Yeah I also keep thinking Ju Jamba is a male. Never in my life have a meet a more gluttonous animal. He could eat a dozen large crickets and still eat like he is starving. But Ju Jamba is still my tiny terror.

----------


## arielgasca420

keep a look out for nuptial pads in the few months to come. cute dwarf and what a cute face picture of Ju Jamba

----------


## DaFrog

What would nuptial pads look like on a male pixie? I tried looking on google but I couldn't find any reliable pictures and thank you for the delightful comments.It really makes my day whenever people complement me on my frogs and yes that sounds weird when you say it.

----------



----------


## Locascio

(nuptial pads) there brown spots on the inside of there thumbs

----------


## habeeb

do pixies get nuptial pads too?? i know pacmans do but ive never checked my male for it

----------


## Locascio

thay shure do

----------


## DeeDub

My understanding is that pyxies only get them when in "breeding condition".....meaning its breeding season and they are looking to breed.

----------


## arielgasca420

> My understanding is that pyxies only get them when in "breeding condition".....meaning its breeding season and they are looking to breed.

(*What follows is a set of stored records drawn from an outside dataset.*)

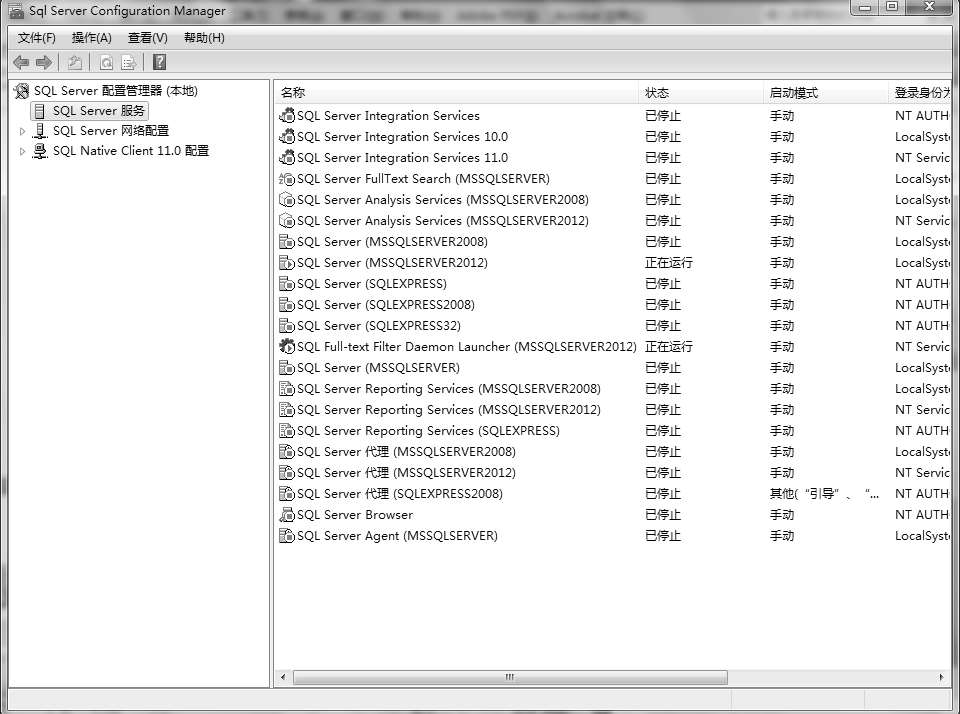Sort by the 启动模式 column header
The image size is (960, 714).
[793, 93]
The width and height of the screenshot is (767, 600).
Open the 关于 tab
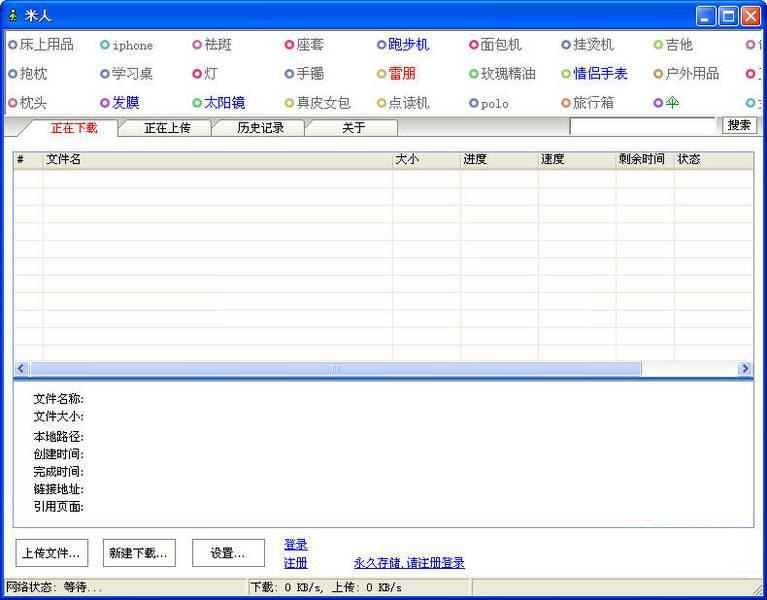click(353, 128)
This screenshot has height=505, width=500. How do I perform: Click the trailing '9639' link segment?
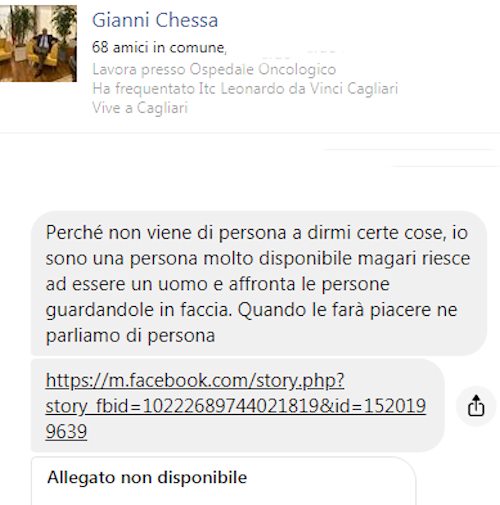coord(66,431)
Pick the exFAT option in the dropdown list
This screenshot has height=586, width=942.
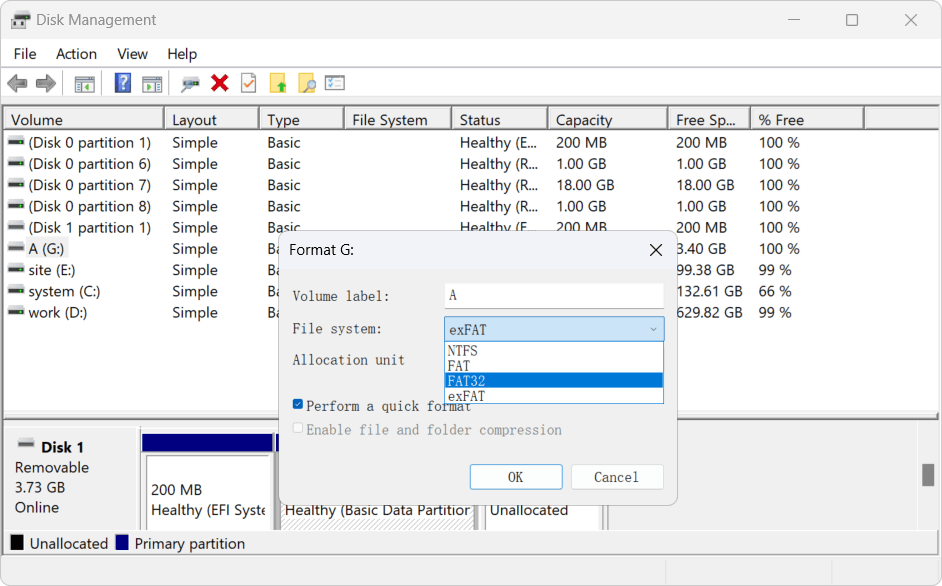click(x=553, y=396)
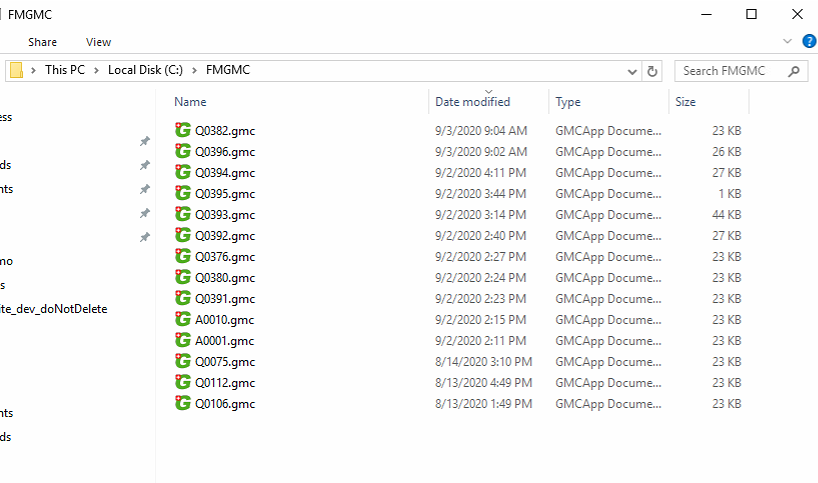The width and height of the screenshot is (818, 483).
Task: Select the A0010.gmc file icon
Action: pyautogui.click(x=182, y=319)
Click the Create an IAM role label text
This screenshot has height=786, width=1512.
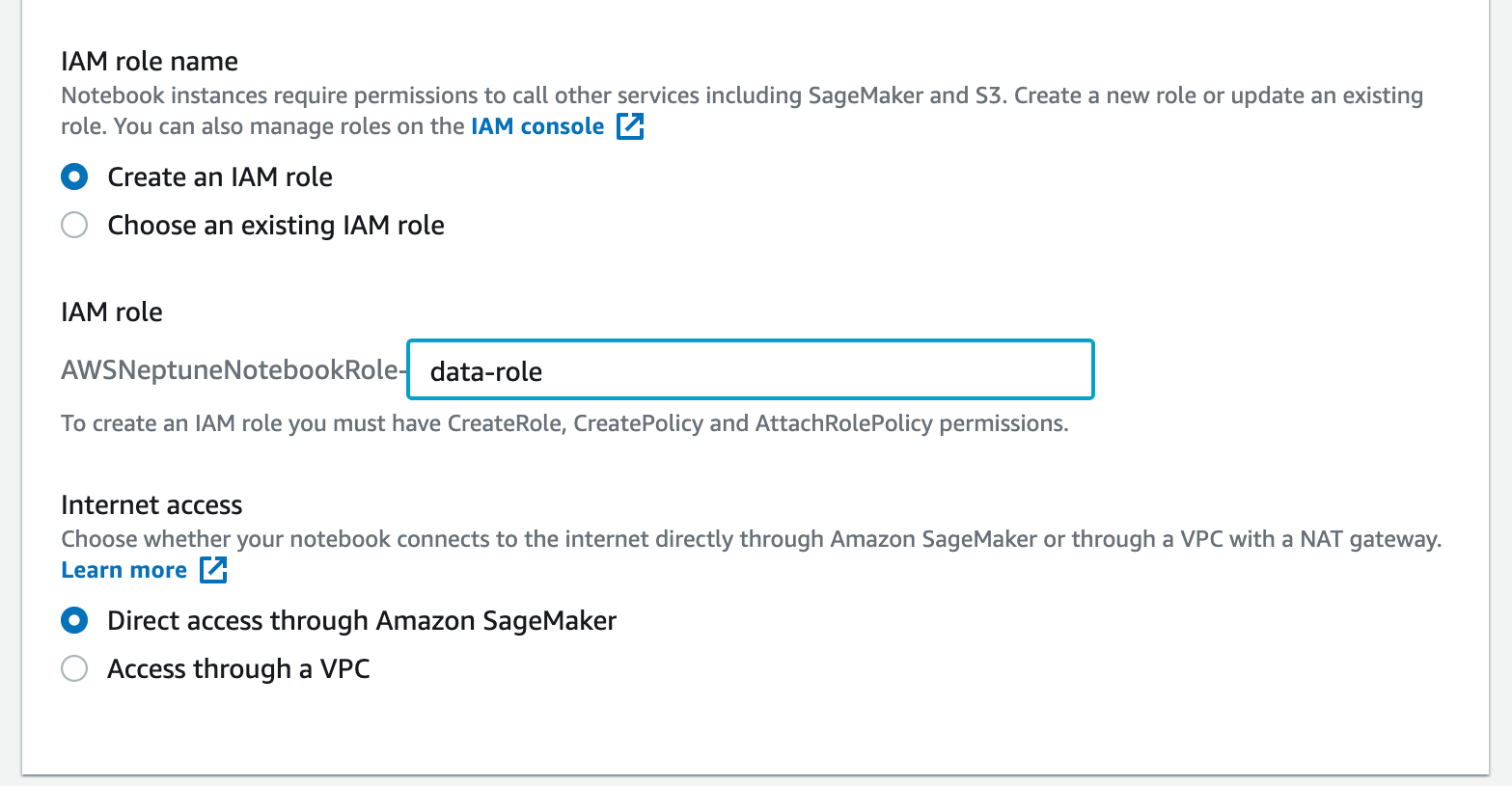220,176

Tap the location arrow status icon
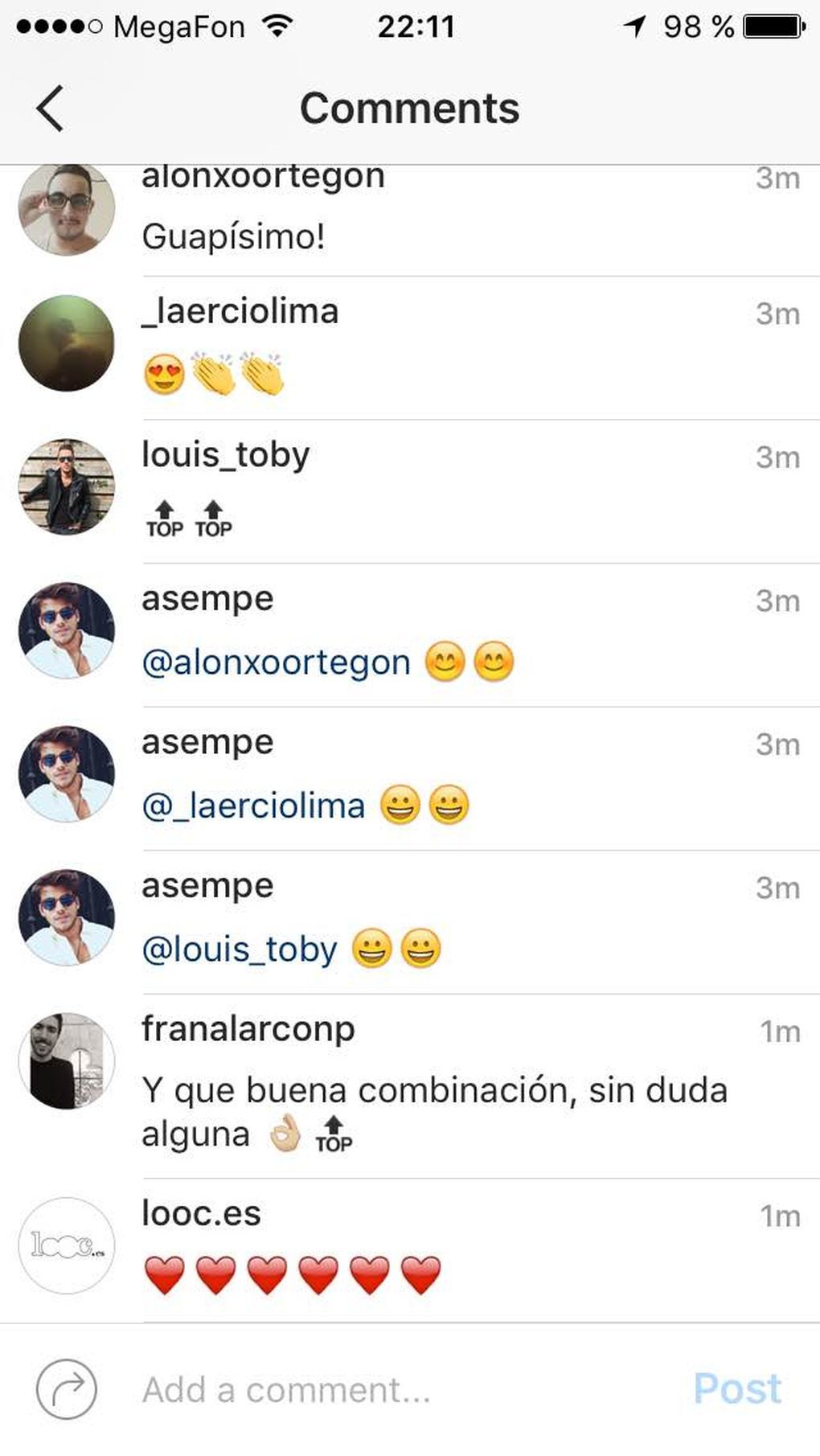click(635, 27)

That may be true. It may also depend on the frog or the setup? My pyxi has pads but they arent as profound as my pacman's nuptial pads.

----------


## DaFrog

I believe Ju Jamba is croaking. It sounds like a fart but it has been occurring about every 2 hours.

----------


## b24082

> I believe Ju Jamba is croaking. It sounds like a fart but it has been occurring about every 2 hours.


Congrats!

----------


## DaFrog

I justed wanted to post some new Pics of Ju Jamba. Is it still to early to sex him/her,or can any one tell Ju Jambas gender?

----------


## DaFrog

Is Ju Jamba mature enough to sex? To me Ju Jamba appears male.

----------


## DaFrog

anyone?

----------


## bullfrog1986

my pixie has a wide head also like yours so maybe a male but mine is still only 4 weeks old...

----------


## Lija

it is a boy!

----------


## DaFrog

Yeah. Thank You guys so much for your help.

----------


## SCF

I agree with Lija, looks like a nice male!

----------


## DaFrog

Thanks. He is being picky with cockroaches right now. He only eats babies and not adults.

----------